Despite the controversy surrounding the rise of narrow-network plans, a health insurance startup based in Denver aims to amplify the trend as it designs products for individual consumers, reports the news website BusinessDen.
Melody Health Insurance aims to sell plans on state exchanges starting in 2017, and recently closed a funding round in which it received $2 million from investors. It joins a growing group of startups seeking to disrupt the health insurance sector, including the technology-driven Oscar Health.

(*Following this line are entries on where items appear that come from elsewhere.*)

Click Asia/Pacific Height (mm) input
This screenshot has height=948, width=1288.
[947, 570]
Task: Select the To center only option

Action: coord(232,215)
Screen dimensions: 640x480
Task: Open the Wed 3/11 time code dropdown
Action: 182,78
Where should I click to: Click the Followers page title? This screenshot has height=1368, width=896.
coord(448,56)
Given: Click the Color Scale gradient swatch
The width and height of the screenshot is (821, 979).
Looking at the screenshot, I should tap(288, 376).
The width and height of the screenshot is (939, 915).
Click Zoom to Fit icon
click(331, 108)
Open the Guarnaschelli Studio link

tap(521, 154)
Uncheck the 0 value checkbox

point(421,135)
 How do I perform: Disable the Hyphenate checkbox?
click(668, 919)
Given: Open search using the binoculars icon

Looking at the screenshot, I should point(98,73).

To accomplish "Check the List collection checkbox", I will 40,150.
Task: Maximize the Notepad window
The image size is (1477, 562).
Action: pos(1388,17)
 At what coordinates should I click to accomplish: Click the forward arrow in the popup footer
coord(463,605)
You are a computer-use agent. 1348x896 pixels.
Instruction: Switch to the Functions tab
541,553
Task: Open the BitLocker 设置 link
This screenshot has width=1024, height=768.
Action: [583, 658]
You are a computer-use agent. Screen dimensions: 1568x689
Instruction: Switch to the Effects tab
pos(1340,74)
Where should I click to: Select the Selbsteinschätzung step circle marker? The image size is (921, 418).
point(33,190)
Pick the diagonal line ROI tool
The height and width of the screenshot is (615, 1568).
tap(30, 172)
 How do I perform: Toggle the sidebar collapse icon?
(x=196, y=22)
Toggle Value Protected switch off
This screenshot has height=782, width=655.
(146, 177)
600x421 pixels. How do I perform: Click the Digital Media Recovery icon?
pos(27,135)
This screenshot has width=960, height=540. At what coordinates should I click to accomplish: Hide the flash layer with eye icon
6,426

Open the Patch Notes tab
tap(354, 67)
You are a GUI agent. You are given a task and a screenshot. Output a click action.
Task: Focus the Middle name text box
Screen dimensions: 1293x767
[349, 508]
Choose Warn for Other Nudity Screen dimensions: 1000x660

Melody's business plan is to design several bundles of low-premium plans that feature very narrow provider networks from which individual consumers can choose, according to the article. The company hopes to negotiate greater discounts on procedures if it steers more customers to a smaller number of providers.
And Chief Operating Officer Dave Pinkert is betting that consumers will be willing to trade a better price for less choice, given what he sees as the unnecessarily long list of providers most group plans offer. "Most people will say, 'I could get a plan that's mile wide and an inch deep, or I could get something that covers what I really care about,'" he told BusinessDen. For instance, a family might want more pediatric care while a healthy person might want a plan that focuses on preventive care.
A recent study, however, found that as many as 14 percent of health plans on the federal Affordable Care Act marketplace lack physicians in at least one common specialty from their networks, raising questions about whether such plans comply with the ACA's requirement that they provide "reasonable access" to a sufficient number and type of providers. To address such concerns, the National Association of Insurance Commissioners recently unveiled a model law for states in order to increase consumer protections. A new set of proposed ACA reforms from the federal government also asks states to establish standards for provider network adequacy.
Nevertheless, there are signs that consumers are increasingly willing to trade choice and access for price when it comes to health insurance, as a rising number are purchasing narrow-network plans.